All work is done at the Backfield factory. A high-performance lathe is used to trim each piece of hardwood into an egg shape. After sanding and painting, it will be printed with Easter and White House themes.

“Color and design selections are provided by the White House Historical Society, which works directly with the White House on project details,” Barney said. “We don’t choose the colors or designs, but we do tweak the edges to make sure everything works well and blends together.”

This year’s colors are pink, orange, aqua blue, green, and a color called Biden Blue. According to Varney, Biden Blue is a custom color somewhere between navy and indigo.

Biden’s blue egg features a special Easter Bunny engraving with paw prints from his dog Commander and cat Willow. Other images of his four eggs depict the north portico of the White House and decorated Easter eggs. The back has the signatures of the President and First Lady.

The company also created a larger commemorative golden Easter egg featuring the festive bunny.

NASA sent one of the eggs to the International Space Station so astronauts could demonstrate the effects of gravity to schoolchildren.

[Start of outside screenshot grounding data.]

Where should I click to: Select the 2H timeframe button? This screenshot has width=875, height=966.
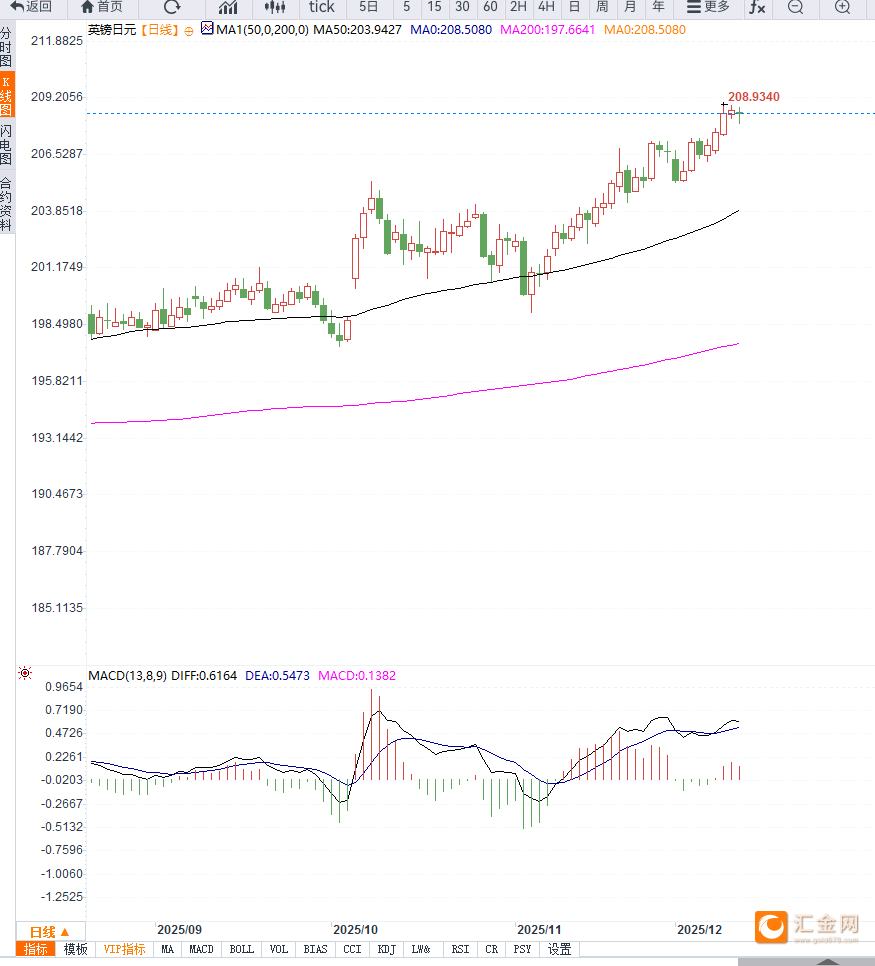(x=518, y=7)
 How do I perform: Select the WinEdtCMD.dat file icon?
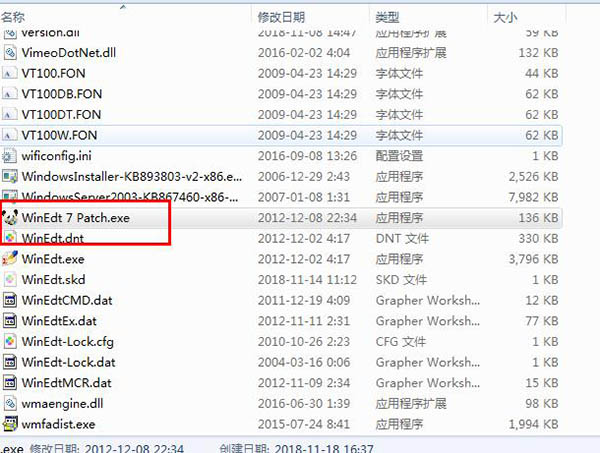coord(10,300)
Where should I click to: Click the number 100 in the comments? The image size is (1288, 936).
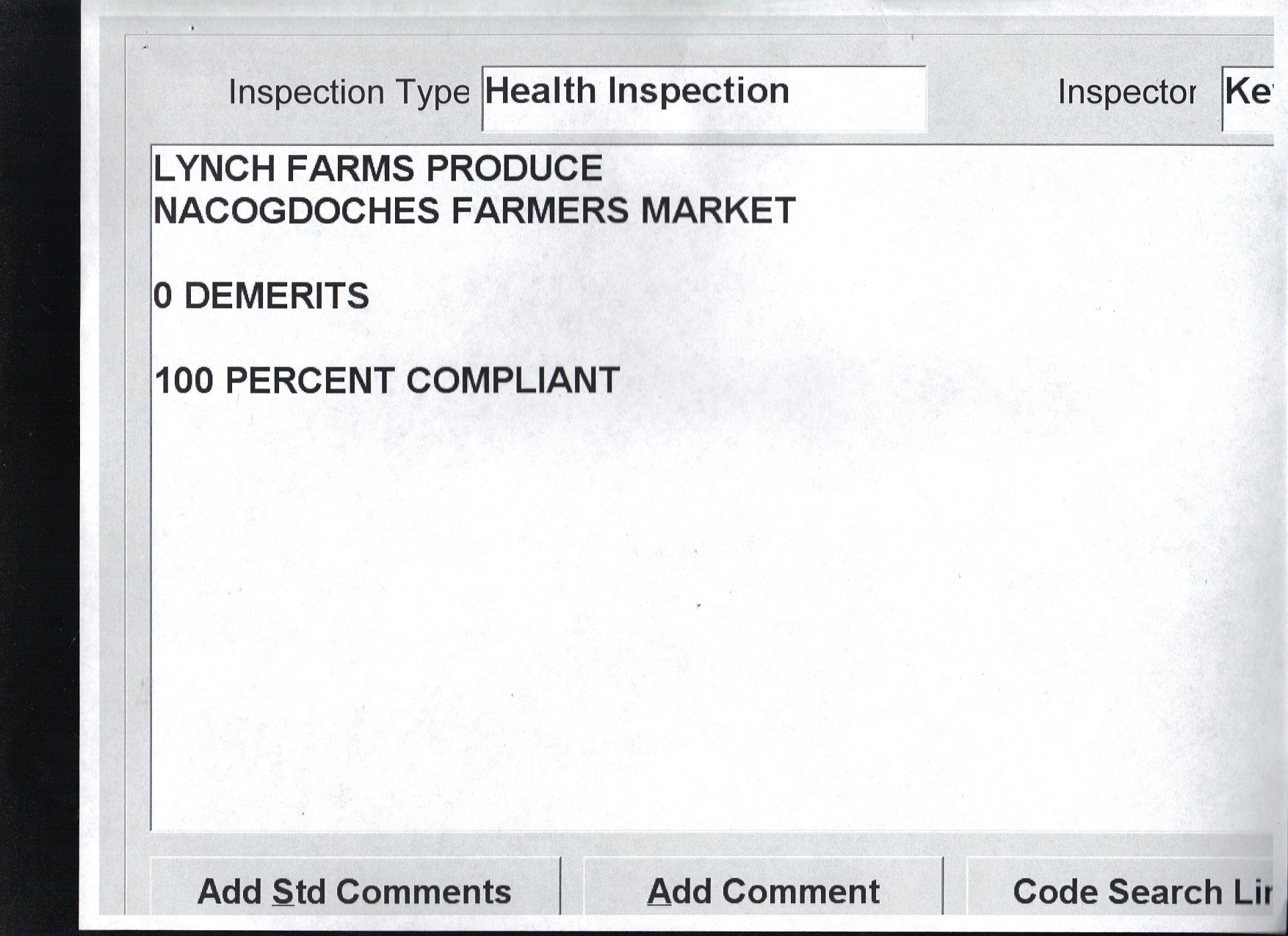tap(184, 381)
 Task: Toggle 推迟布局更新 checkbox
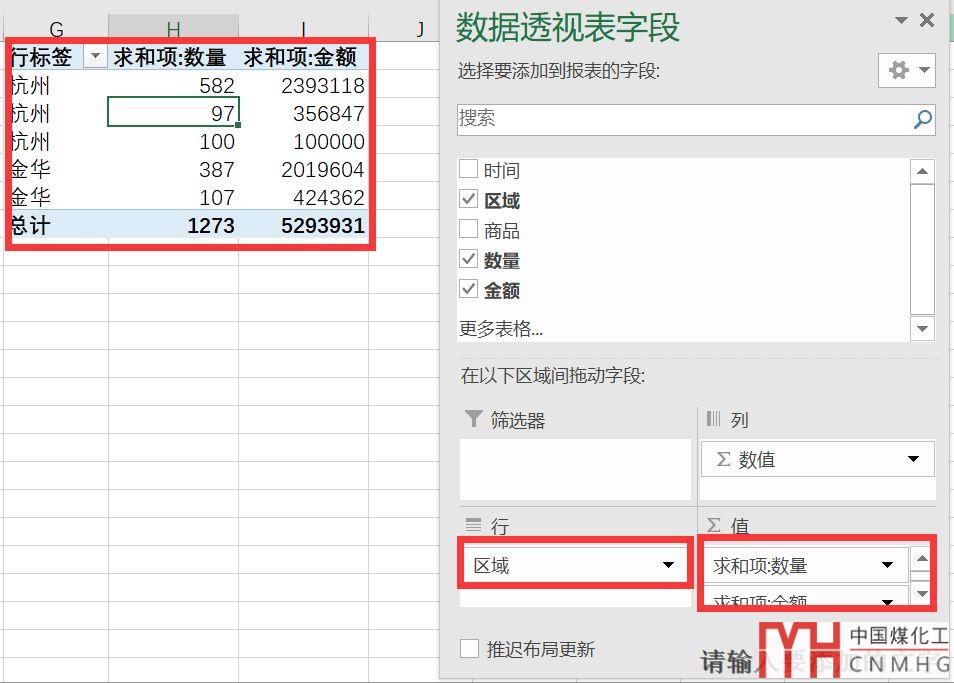click(x=469, y=649)
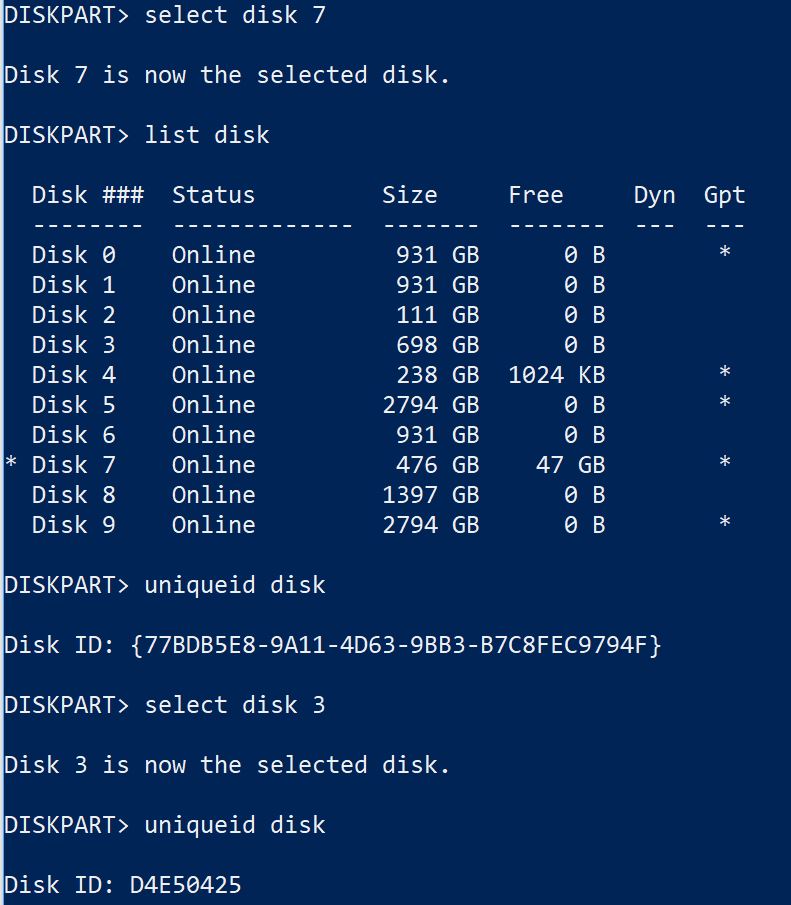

Wooden eggs are not used in the actual tamagoyaki. An egg producer in Nashville, North Carolina, will supply more than 30,000 real eggs that will be cooked and dyed to match the wooden eggs.

A wooden Easter egg, like the one used in the 2023 Easter Egg Roll at the White House, is placed on a pile of dowels at Wells Wood Turning & Finishing in Buckfield Wednesday afternoon. Russ Dillingham/Sun Journal

Wells Wood Turning, which opened in 1985, has partnered with the White House for years through multiple administrations to produce collectible wooden eggs, Burney said. The company also offers custom eggs for museums, gift shops, hotels and charities. Among them is a golden egg inspired by Hannibal Hamlin’s home that will benefit the Paris Hill Academy restoration project.

“It’s absolutely amazing how much joy wooden eggs can bring,” Varney said.

When they’re not making eggs, they also make rolling pins, dowels, tool handles, knobs, baseball bats, and parts for high-end furniture.